Quand, dans la foulée, BHL et Robert Badinter sont montés au créneau, je me suis dit, comme tous mes concitoyens dont j’espionne, l’air de rien, les papotages de métro et de bistrots, que ces gens célèbres, riches et puissants, se serraient les coudes. Je persiste à penser que cette levée de boucliers a eu un effet désastreux. On fait bien du foin pour pas grand-chose, semblaient-ils penser, après tout, « il n’y a pas eu mort d’homme » – ce qui, même si les faits étaient avérés, serait incontestable… S’ils avaient voulu alimenter la rancœur de la France qui se lève tôt et prouver l’existence d’une caste de privilégiés qui non contente d’ignorer à quoi ressemble le métro, prétend jouir de l’impunité, ils ne s’y seraient pas pris autrement. Pour la vox populi, la cause est entendue : les jugements de Cour ont blanchi le puissant. Comme toujours.
Pas la peine d’avoir les moyens de se payer les communicants les plus chers du monde pour commettre de telles bourdes. Ils m’auraient demandé que je leur aurais conseillé, et à l’œil, de faire simple et de dire la vérité. En l’occurrence, ces sommités ne défendaient pas seulement un type de la haute mais un ami, ce qui est infiniment plus respectable. Vous me direz que ces gens ne comptent pas beaucoup d’amis menuisiers ou chômeurs : la belle affaire. L’endogamie sociale n’est pas une découverte et perso, peu me chaut que tous ces beautiful people vivent dans un monde qui ne ressemble au mien que de très loin. De toute façon, ma bonne dame, autant d’argent, ça fait bien des soucis. S’ils avaient dit « Je connais Dominique, je sais qu’il n’est pas coupable » – ce qui revenait à accuser la plaignante d’être une fieffée menteuse – ou même « quoi qu’il ait fait, je suis dans son camp parce que c’est mon pote », on aurait compris. Après tout, que penserait-on de gens qui lâchent leurs copains quand ils sont vraiment dans le pétrin ? Pour ma part, même si on m’apporte la preuve irréfutable qu’Alain Finkielkraut a volé un i Phone à l’arraché, je ne le croirai pas.

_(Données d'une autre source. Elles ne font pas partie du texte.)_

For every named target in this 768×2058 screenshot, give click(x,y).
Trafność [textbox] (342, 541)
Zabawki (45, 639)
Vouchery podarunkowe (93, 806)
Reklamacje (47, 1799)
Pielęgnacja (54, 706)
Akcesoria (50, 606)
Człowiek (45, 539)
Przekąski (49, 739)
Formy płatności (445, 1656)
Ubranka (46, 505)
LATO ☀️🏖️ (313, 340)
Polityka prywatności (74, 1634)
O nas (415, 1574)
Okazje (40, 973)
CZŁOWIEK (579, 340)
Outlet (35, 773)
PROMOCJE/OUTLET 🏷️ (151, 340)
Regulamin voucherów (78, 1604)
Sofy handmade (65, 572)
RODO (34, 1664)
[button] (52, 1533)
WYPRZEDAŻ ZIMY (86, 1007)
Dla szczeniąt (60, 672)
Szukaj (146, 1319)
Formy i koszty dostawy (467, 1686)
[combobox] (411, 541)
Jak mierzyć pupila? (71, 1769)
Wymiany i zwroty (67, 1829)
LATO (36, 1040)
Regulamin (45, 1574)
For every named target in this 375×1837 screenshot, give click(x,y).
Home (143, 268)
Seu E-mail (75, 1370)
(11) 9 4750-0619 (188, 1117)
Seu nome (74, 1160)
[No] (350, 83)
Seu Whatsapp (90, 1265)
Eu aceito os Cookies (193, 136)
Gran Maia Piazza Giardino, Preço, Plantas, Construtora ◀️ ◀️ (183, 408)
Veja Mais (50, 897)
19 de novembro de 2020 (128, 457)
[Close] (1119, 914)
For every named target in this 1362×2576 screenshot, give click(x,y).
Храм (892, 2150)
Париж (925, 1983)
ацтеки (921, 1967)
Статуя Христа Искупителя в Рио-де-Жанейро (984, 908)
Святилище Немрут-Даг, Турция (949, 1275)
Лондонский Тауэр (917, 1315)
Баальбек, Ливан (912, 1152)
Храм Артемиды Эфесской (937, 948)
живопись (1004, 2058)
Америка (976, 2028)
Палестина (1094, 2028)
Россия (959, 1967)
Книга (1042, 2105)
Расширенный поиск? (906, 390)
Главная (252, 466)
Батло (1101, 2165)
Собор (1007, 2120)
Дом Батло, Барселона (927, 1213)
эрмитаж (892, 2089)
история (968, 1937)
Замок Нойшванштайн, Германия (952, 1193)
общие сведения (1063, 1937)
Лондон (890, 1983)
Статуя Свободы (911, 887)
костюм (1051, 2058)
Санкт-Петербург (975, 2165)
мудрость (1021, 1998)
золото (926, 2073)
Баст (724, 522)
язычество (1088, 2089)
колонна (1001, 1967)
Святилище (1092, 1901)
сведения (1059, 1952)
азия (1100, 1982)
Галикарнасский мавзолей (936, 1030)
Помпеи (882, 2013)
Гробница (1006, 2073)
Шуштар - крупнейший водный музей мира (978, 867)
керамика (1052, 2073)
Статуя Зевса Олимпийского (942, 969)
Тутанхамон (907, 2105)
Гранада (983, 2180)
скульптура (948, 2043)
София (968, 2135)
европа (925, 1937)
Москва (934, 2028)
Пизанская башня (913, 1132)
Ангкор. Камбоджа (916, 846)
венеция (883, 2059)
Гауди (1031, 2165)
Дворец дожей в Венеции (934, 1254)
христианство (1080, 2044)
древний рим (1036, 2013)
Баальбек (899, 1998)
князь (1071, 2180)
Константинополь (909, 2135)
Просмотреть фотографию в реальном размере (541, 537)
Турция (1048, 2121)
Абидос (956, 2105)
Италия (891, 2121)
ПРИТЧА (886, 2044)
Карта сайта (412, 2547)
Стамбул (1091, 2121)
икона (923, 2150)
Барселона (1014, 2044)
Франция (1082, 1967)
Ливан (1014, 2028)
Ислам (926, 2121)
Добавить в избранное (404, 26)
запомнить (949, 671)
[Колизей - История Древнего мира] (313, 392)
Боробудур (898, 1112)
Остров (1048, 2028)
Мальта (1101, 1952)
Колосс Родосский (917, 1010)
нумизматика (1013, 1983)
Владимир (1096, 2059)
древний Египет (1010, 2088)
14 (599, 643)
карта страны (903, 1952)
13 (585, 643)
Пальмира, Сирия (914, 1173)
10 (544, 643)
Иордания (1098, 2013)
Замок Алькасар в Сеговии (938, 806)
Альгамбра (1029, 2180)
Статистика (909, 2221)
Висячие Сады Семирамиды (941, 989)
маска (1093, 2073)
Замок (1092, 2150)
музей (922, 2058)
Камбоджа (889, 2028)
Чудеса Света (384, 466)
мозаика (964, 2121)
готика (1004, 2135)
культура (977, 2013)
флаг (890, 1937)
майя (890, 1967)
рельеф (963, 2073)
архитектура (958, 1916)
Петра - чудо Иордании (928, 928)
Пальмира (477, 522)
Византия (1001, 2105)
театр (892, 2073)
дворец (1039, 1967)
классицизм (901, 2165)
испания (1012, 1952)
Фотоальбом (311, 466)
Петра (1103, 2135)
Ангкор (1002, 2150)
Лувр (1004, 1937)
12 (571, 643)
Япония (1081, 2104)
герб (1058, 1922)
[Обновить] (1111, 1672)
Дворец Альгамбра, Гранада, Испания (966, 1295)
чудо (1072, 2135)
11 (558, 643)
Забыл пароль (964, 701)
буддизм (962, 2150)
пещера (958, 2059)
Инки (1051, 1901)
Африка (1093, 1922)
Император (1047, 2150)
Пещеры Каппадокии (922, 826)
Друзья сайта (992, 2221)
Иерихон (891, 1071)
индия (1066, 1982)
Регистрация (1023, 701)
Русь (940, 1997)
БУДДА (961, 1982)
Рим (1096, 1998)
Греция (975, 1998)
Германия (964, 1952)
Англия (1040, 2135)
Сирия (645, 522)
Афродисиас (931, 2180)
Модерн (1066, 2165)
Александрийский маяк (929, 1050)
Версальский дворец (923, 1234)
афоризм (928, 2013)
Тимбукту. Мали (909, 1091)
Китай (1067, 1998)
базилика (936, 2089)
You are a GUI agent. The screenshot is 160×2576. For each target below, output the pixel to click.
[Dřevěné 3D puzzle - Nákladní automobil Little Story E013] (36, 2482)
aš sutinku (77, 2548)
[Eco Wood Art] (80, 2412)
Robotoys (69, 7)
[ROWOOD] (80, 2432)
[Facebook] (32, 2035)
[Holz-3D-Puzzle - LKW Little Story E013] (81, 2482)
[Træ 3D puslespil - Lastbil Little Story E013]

Mais revenons à Jean-François Kahn et à son « troussage de domestiques », expression charmante au demeurant. J’avoue : je ne me suis pas privée de cette occasion de m’indigner avec bonne conscience. Et je ne jurerais pas que celle-ci n’était pas décuplée par les vacheries, parfois excessives, que mon ancien patron me balance de temps à autre. « Quel délicieux parfum d’Ancien régime, c’est bien la peine de nous chanter 1848 et de se la jouer Victor Hugo résistant à Napoléon III », ai-je pensé en ricanant intérieurement. Un zeste de générosité, voire de simple honnêteté, m’aurait incitée à réviser immédiatement ce jugement : je connais le bonhomme, il ne manque pas de défauts, mais l’arrogance de classe n’en fait pas partie – le mépris des femmes non plus.
Je ne cherche pas à infliger mes états d’âme à des lecteurs qui ne m’ont rien fait, mais à attirer leur attention sur ce qui transforme le débat public en guerre impitoyable où tous les coups sont permis, l’objectif n’étant pas de convaincre mais de laisser sur le tapis un adversaire devenu un ennemi. Qu’on pense à Alain Finkielkraut, cloué au pilori des racistes pour une blague sans conséquence quand la lecture de dix lignes d’un seul de ses livres aurait dû suffire à balayer cette accusation. Ou à Christian Jacob qui, pour une sortie bétassonne sur l’incapacité de DSK à incarner le terroir, déclencha diverses foudres dont celles de mon cher Luc Rosenzweig et de… Jean-François Kahn, lequel crut déceler dans cette phrase l’un des multiples signes de la pétainisation des esprits.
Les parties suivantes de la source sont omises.